We are accustomed to talking across empty spaces. When I was his age and he only ten, we'd promised never to marry and live together in a house in the middle of Central Park where no one would call us names or whisper behind our backs. He still believes we will do this, though I have committed myself to a newer, secret love: Walter Thompson.

Through the open window, I hear the sizzle of laughter. Crowds have begun to form on the streets — the night crowds, who dress in black or clashing colors, orange and purple, yellow and blue, and drink coffee until breath reeks
and hands tremble. I know the Bohemians. They define themselves as outsiders, but outsiders who belong. I've been an outsider since the day I was born. I have no interest in proving that.

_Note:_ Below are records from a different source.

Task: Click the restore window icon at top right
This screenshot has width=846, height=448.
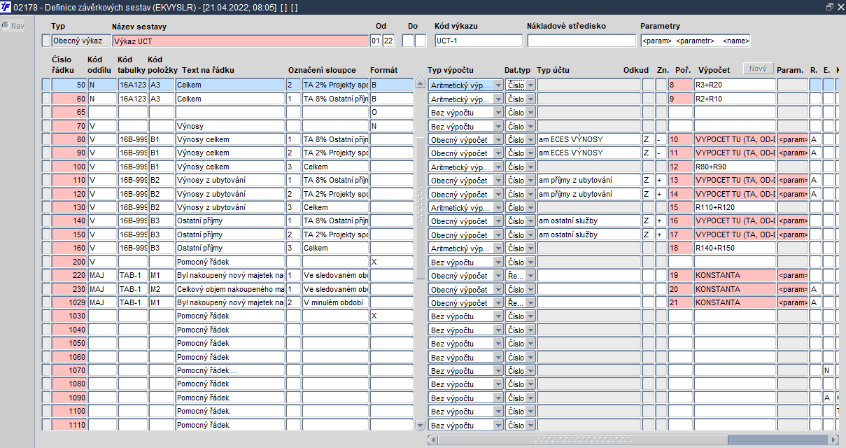Action: 830,6
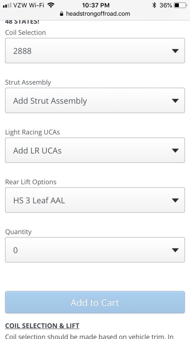Open the Coil Selection dropdown showing 2888
This screenshot has width=190, height=339.
click(x=95, y=51)
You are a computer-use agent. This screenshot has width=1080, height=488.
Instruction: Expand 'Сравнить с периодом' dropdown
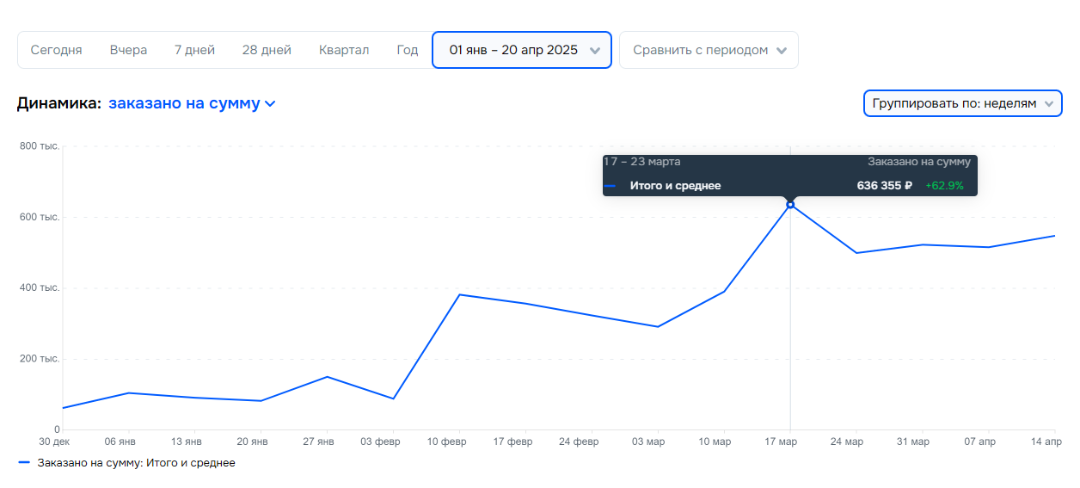[x=700, y=50]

When footsteps sound on the landing, my brother runs to the door. He stands on his toes to kiss Jack on the cheek. Later, perhaps after Father comes home and we all lie in separate rooms (or sit — Father types till late into the night), I will tiptoe into my brother's room and tell him that he is too old to be kissing men. But my brother loves Jack. He has decided to become a doctor, like Jack. I like Jack, too, but he is only twenty-two, and not really old enough to be any of the things he professes: a world-famous surgeon, a poet, a politician, a father of a little girl. He says that his grandfather was a famous surgeon, and his father before him — all the way back to the
Mayflower.
I don't think Jack is even a doctor, or that he belongs with my mother, with his fair skin and hair, straight shoulders, torn leather coat. He speaks loudly, just as my father does, but he never seems angry, and he never speaks of politics or revolution, though I know he's a communist. I've seen him reading Father's newspapers, and when he realized I noticed, he didn't try to hide it.

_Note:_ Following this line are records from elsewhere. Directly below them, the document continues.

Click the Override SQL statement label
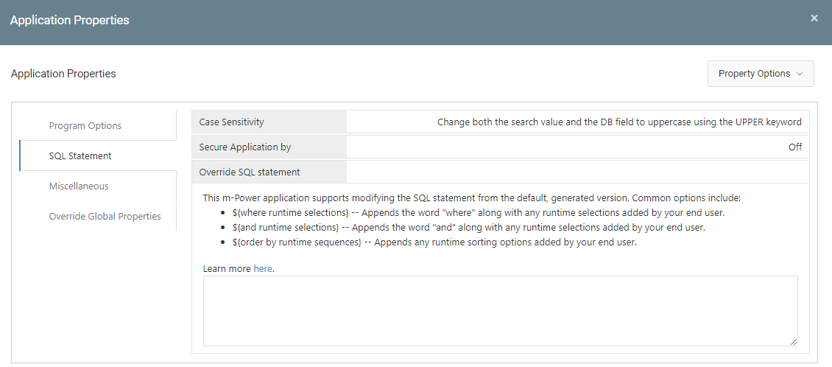Image resolution: width=832 pixels, height=367 pixels. [x=250, y=172]
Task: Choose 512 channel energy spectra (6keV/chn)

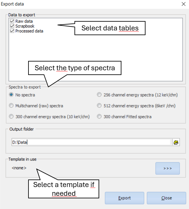Action: tap(99, 106)
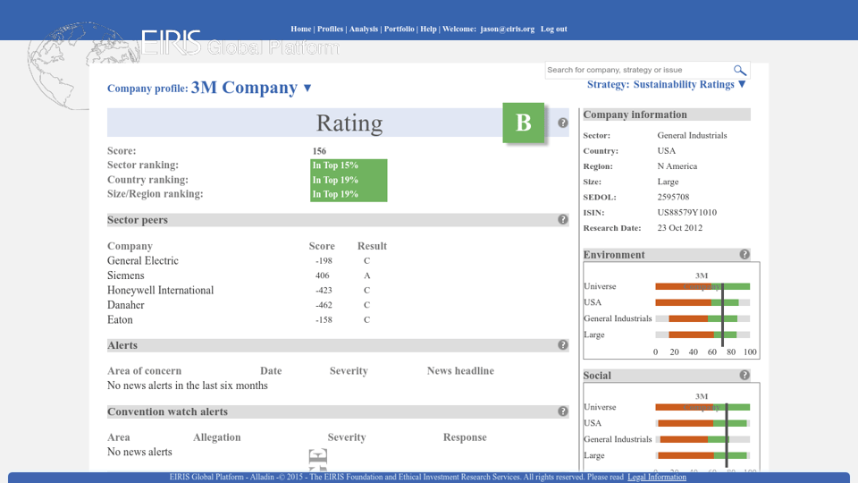The width and height of the screenshot is (858, 483).
Task: Open help for Sector peers section
Action: (563, 220)
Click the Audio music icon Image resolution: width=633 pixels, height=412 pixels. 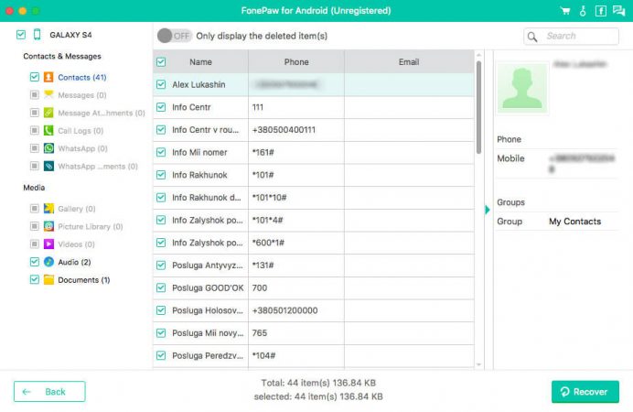pyautogui.click(x=48, y=262)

The first time I met Jack, he pulled up his trouser cuff so I could see his pale left calf. I was surprised when he later told me he displayed his crooked leg to feel closer to children.
Like sharing a secret. He'd nearly died, he said. And he'd been so jealous of his twin brother, who was healthy and strong and smart. “He's a doctor,” Jack confided, and then added quickly, “a doctor, too.” He looked sad, but only for a moment, and then he smiled. Had it not been for the long months in bed, he would never have read so widely or learned the poems he'd used to “infect my mother's heart.”

“Infect?” my mother asked him.

My brother fell in love with Jack that first day, and Jack still listens to him and nods as if he agrees with everything my brother says: that the trash can in the corner is not big enough, that one day he'll have a car like the blue Ford that drives past our apartment each morning, that he prefers milk to ice cream, as ice cream is too cold, that his favorite color is red, his next favorite, green. He won't stop talking, and Jack won't stop nodding, and my mother always seems delighted by the whole thing. She really likes Jack, though she's not herself when he's around. She laughs too easily, her smile foreign. When Jack's around, Mother forgets that she's an outsider and that people stare or that life is hard and she's isolated — all things she complains about to my father, who explains again and again that she feels so precisely because it's her nature. “If you insist on being miserable, you will most certainly remain so.”

If my mother were with Jack, only Jack, he would have
to become more like my father before she could really be herself again. Jack would have to eat with his mouth open, refuse to bless food, forget my mother's birthday, and mine, too, for that matter. He would have to have admirable passions, selfless ones, like ridding the world of misery. He would have to forgo walking so as to have more time to read, or read as he walked and thus arrive late to most engagements. My mother can only be with a man like that, which is why all the others have come and gone.